Interviews with people familiar with the matter and documents reviewed by The Wall Street Journal indicate that two of his other companies made efforts to engage with sanctioned Chinese, Russian and Belarusian entities. It was those contacts that spooked Scopa’s board and potential Western partners such as RTX, some of the people said.

Barbero said Scopa’s U.S. advisers had worked in good faith and delivered potential partnerships with Western defense firms. “However, the situation on the ground made it untenable for us to continue to work with Scopa and left us with no choice other than to resign,” he said.

Alongside Scopa, Alajlan said, he set up Tal Military Industries and Sepha Military Industries. To run Sepha, he hired an executive from Concern Granit-Electron, a Russian company that supplies the Moscow government with communications technology and was sanctioned by the U.S. for supporting Russia’s military-industrial base.

He hired a Chinese national to run Tal, which he said does deals in Asia.

For months, Tal engaged in discussions about deals with Chinese companies sanctioned by the U.S., the U.K. and the European Union, while Sepha held deal talks with Russian and Belarusian companies that also face Western sanctions, according to company records reviewed by the Journal and the people familiar with the matter.

Tal and Sepha also shared corporate functions, including computer servers, with Scopa employees, according to one of the people familiar with the matter, even as Scopa was moving toward getting access to sensitive data from companies including RTX.

One document dated September 2022 indicates that Sepha had a preliminary agreement with Belarusian state arms exporter BelTechExport to acquire mobile air defense and counterdrone systems it proposed to sell to the Saudi Defense Ministry.

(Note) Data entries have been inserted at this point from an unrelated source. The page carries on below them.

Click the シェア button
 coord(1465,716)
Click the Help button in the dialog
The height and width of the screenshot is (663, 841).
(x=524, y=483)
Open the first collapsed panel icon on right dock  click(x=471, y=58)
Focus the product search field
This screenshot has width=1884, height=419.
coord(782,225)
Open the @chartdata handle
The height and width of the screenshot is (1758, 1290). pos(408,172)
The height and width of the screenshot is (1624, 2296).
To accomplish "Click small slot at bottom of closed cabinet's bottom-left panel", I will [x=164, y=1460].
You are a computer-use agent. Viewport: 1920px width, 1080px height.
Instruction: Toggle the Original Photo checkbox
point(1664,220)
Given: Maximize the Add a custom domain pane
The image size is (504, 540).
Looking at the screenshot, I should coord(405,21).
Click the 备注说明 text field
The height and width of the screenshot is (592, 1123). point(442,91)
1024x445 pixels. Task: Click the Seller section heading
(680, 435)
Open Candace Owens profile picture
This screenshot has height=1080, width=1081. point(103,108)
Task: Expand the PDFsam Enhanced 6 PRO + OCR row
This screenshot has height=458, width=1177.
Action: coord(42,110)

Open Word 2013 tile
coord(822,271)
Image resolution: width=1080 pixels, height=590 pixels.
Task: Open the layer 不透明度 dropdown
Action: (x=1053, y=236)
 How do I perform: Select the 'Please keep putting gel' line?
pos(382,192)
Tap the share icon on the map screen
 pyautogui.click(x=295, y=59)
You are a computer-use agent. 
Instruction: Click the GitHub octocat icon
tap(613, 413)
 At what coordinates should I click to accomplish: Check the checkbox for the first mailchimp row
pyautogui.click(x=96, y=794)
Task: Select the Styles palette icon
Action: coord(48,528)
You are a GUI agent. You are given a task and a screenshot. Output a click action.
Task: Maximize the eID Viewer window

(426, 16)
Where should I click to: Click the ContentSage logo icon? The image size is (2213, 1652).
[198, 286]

The U.S. Treasury sanctioned BelTechExport as part of restrictions put on the Belarusian defense industry in 2021.

Another preliminary agreement with Granit and Russian state-arms exporter Rosoboronexport aimed to acquire communications interception technology that Sepha proposed to sell to the Saudi intelligence services. The document also shows that Sepha looked at marketing Russian ammunition, body armor and surveillance equipment in Saudi Arabia, assembling Russian attack helicopters there, and manufacturing armored vehicles with Russia’s Military Industrial Co.

A complaint lodged with the U.S. Treasury and reviewed by the Journal alleges Tal was in touch with at least half a dozen sanctioned Chinese companies. For example, it sought to produce land systems with Norinco Group, which has faced U.S. sanctions for years for links to the Chinese military and allegedly supplying missile technology to Iran, according to a Tal company record from January 2023.

The Russian, Belarusian and Chinese companies didn’t respond to requests for comment or couldn’t be reached.

Scopa, Tal and Sepha were planning to display Chinese drones and radars from BelTechExport alongside RTX air-defense systems and Beretta firearms at the next Riyadh defense show, scheduled for February 2024, according to another document and the people familiar with the matter.

The U.S. Embassy in Riyadh knew about the talks that Tal and Sepha were having with Chinese and Russian companies as early as August 2022, when it told Scopa in an email reviewed by the Journal that those activities “could seriously hinder the ability of Scopa to enter into contractual agreements with U.S. defense firms.”

Alajlan said that Sepha works with Eastern European companies and that Tal’s engagement with China is limited to securing supply chains for manufacturing military and civilian equipment in Saudi Arabia.

He continues inviting U.S. companies to work with Scopa and said some still talk to him. “There is a huge opportunity to cooperate together,” he said.